If governments implement laws discouraging securities lending where the intention is to acquire voting rights, pension funds and the securities market will suffer, KAS Bank's chief financial officer John van Scheijndel has told IPE.

He argued: "If pension funds do not lend securities, returns will be lower."

That said, the buying of voting rights is relatively rare and the administrative requirements of implementing bans on securities lending would, technically, make such legislation near impossible, according to Van Scheijndel.

"It is very difficult to reveal the fiduciary voting rights when an institutional investors lends securities, as one can lend to third parties, who can then lend it to yet another party," he added, arguing the administrative burden would be impossible to bear.

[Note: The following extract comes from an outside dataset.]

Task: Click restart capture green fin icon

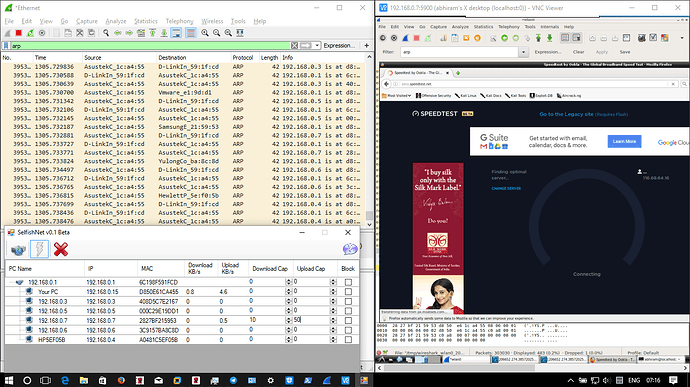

Simultaneously, legislating on securities lending would create an exceptional position in Europe which would not benefit the market.

Less securities will be lent, according to Roel de Groot, head of KAS Bank's treasury division.

"If you create an exceptional position of Dutch lenders, then most will say they would rather not borrow," he said.

The debate was kick-started in April when a majority of the Dutch Lower House announced it wanted to implement a law against so called ‘empty votes' - voting with loaned shares.

Both officials concur it is difficult to strike a balance between securities lending and corporate governance, though pension funds are starting to find ways to enhance this balance.

Late last month, the giant Dutch civil service fund ABP announced it will apply a rule stating there must always be a minimum of 10% of the shares available as a base for voting.